What has AFRINIC done to bridge the gap?
1. Trainings. This year alone, AFRINIC is conducting free IPv6 trainings to over 23 countries across the continent. Kenya was among the beneficiaries. Check this link
http://www.afrinic.net/services/training
AFRINIC has an extensive training program provides free training to over 600 network engineers per year on Internet Number Resources Management (INRM) and IPv6 Planning and Deployment. Our training courses are always growing to support the technologies related to Internet resources, including DNSSEC & RPKI. AFRINIC's IPv6 course are IPv6 Forum (Gold) Certified and are fully hands-on, making use of extensive IPv6 testbed access which gives participants hands-on experience on real equipment to configure, test and troubleshoot IPv6.

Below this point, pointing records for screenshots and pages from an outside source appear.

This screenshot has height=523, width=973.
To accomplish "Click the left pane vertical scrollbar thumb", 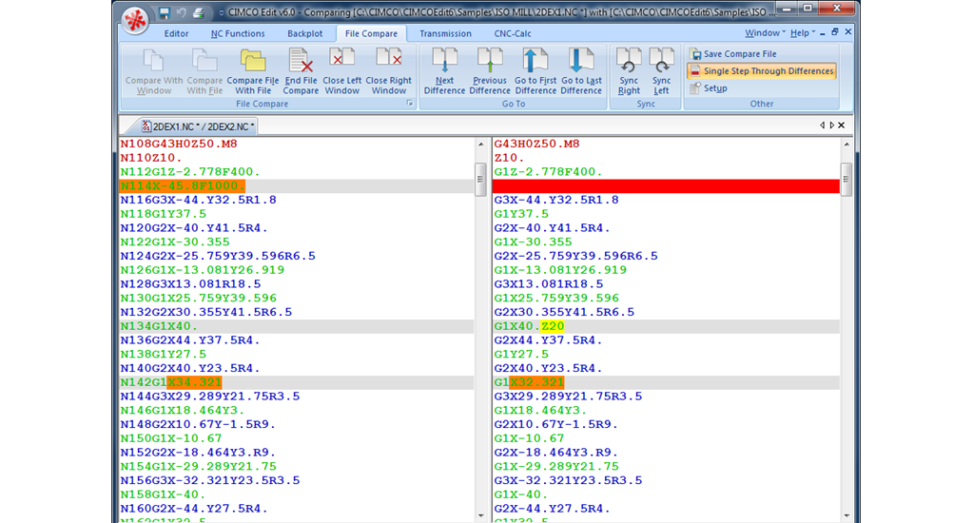I will (x=480, y=178).
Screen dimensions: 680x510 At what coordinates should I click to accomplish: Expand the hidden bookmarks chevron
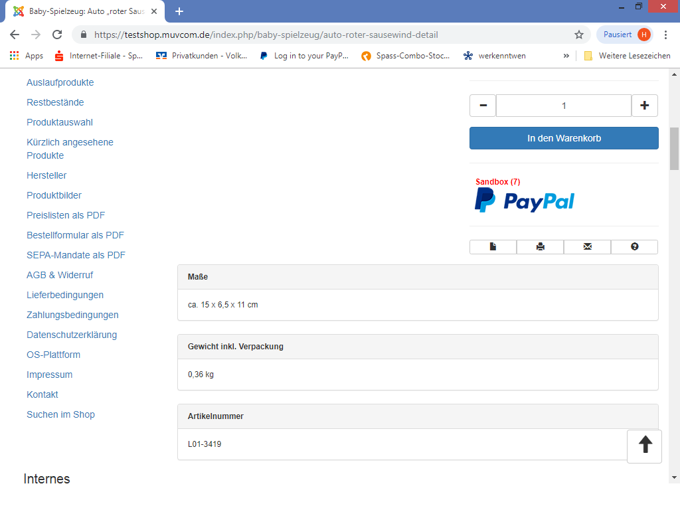[x=566, y=56]
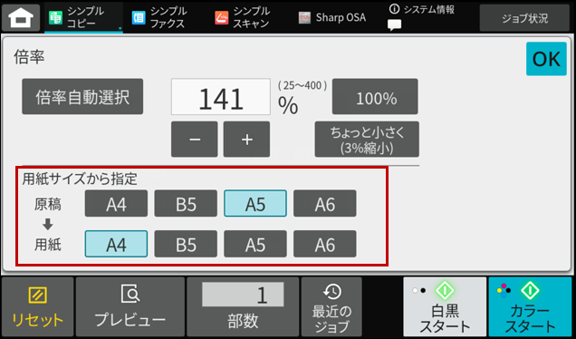
Task: Select A6 as the 原稿 original size
Action: [325, 203]
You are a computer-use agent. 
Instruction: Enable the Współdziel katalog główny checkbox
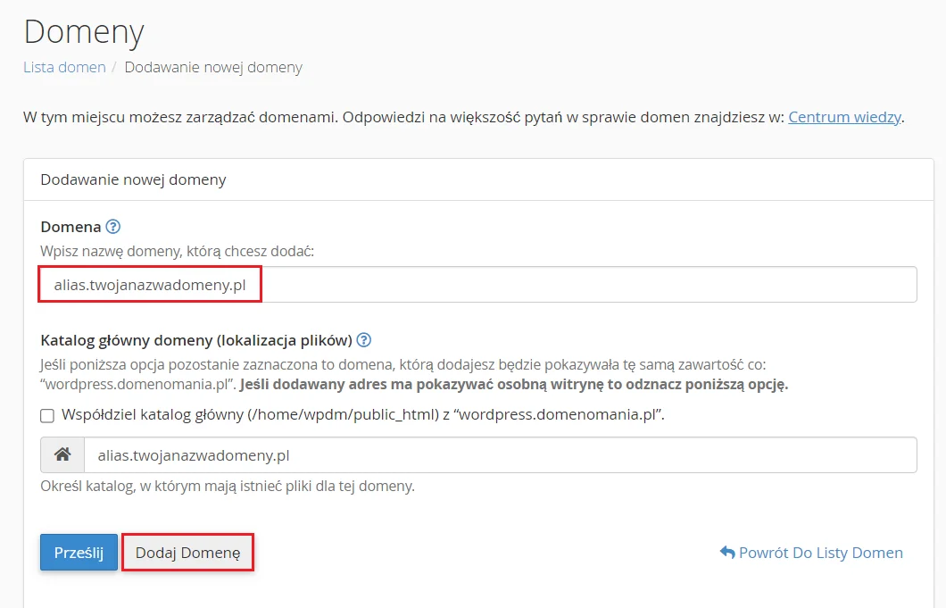pos(46,416)
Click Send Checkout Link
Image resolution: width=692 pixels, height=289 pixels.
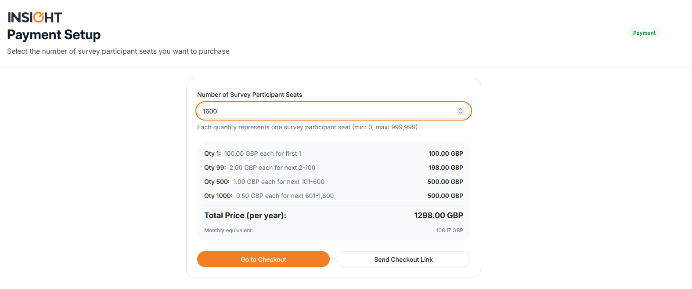click(403, 260)
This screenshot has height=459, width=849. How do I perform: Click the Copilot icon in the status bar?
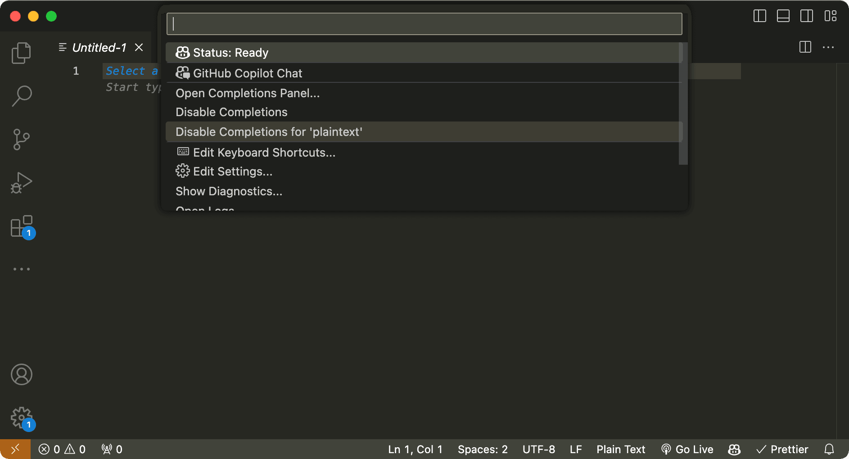[x=734, y=449]
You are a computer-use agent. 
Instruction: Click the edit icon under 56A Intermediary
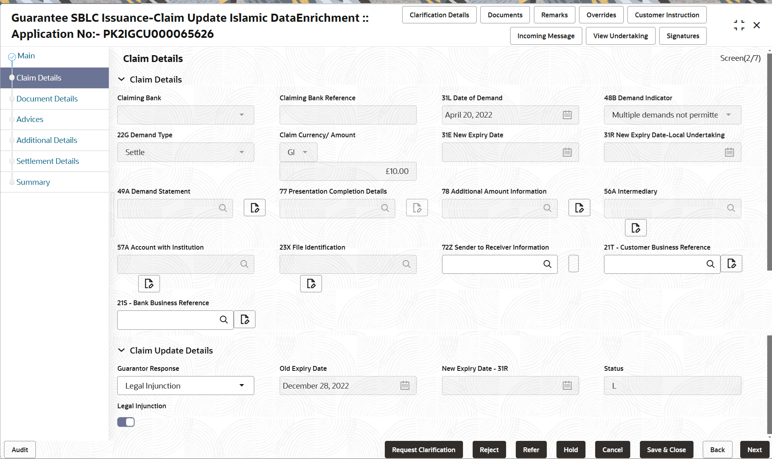[x=635, y=227]
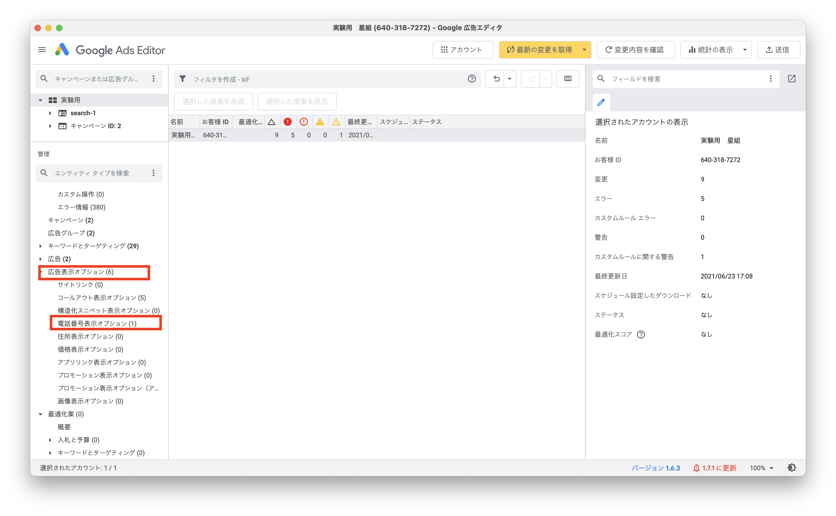Collapse the 最適化案 section
This screenshot has height=516, width=836.
tap(41, 414)
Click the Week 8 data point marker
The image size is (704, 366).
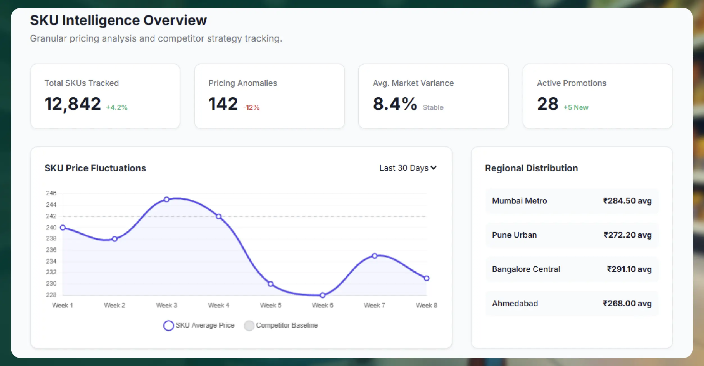click(426, 278)
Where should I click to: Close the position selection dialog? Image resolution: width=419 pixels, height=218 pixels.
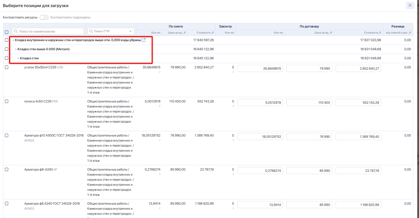[410, 5]
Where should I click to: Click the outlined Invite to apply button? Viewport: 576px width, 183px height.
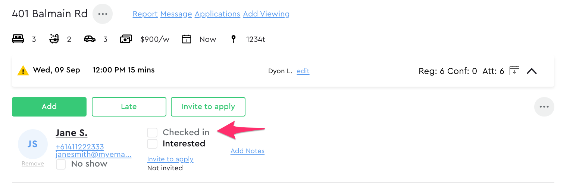tap(208, 107)
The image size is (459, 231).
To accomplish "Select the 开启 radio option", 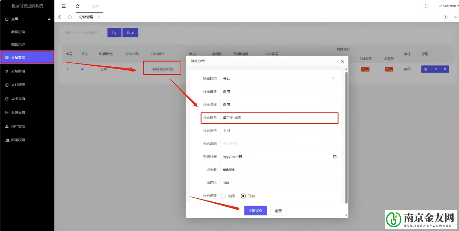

2. AFRINIC has a Government Working Group (AfGWG). Here government players are brought together to be sensitized on the need to push for IPv6 adoption, and rollout of IXPs, among other. Here is the link
https://meeting.afrinic.net/afgwg/
3. Issuance of v6 blocks to ISPs. All ISPs have been issued V6 blocks by AFRINIC. What we should be seeing now is clients insisting they want the ISPs to pass the benefits to the end users.
What can you do?
- Government Organizations: Coordinate with industry to support and promote awareness and educational activities. Adopt regulatory and economic incentives to encourage IPv6 adoption. Require IPv6 compatibility in procurement procedures. Officially adopt IPv6 within your government agencies.

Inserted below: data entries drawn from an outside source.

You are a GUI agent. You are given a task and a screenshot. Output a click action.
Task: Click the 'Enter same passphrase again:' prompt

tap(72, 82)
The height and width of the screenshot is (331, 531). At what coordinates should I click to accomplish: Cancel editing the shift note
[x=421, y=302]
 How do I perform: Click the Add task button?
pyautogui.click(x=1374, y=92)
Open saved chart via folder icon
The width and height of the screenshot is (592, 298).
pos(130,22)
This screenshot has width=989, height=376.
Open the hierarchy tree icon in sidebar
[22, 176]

- Broadband Access Providers: Your customers want access to the entire Internet, and this means IPv4 and IPv6 websites. Offering full access requires running IPv4/IPv6 transition services and is a significant engineering project. Multiple transition technologies are available, and each provider needs to make their own architectural decisions.
- Internet Service Providers: Implement a plan that will allow your customers to connect to the Internet via IPv6 and IPv6/IPv4, not just IPv4. Businesses are beginning to ask for IPv6 over their existing Internet connections and for their co-located servers. Communicate with your peers and vendors about IPv6, and confirm their timelines for production IPv6 services.
- Internet Content Providers: Content must be reachable to future Internet customers. Plan on serving content via IPv6 in addition to IPv4 as soon as possible.
- Enterprise Customers: Email, web, and application servers must be reachable via IPv6 in addition to IPv4. Open a dialogue with your ISP about providing IPv6 services. Each organization must decide on timelines, and investment level will vary.
What is the role of Internet Service Providers (ISPs) in deploying IPv6?
*Some statistics on deployments*
Belgium 55.11%,
Germany 34.50%,
United States 32.83%
Greece 28.53%
Portugal 25.80%
Ecuador 20.8%,
Peru 19.35%,
Estonia 17,32%
Japan 16.61%,
Canada 9.83%
Norway 6.65%
Bolivia 3.8%
Italy 0.73%
Spain 0.7%
Denmark 0.61%
Some interesting findings is that deployment depends on the large ISPs uptake of v6 regardless of economic circumstances. e.g Peru has a lower per capita but has more deployment than Norway. Portugal with $22,000/capita and Greece $21,000/capita are outperforming Denmark with $60,000/capita. Canada $45,000/capita is trailing Estonia with $19,000/capita.
In the success stories, the majority of the commercial access market products have IPv6 enabled by default, and competing products have matching features.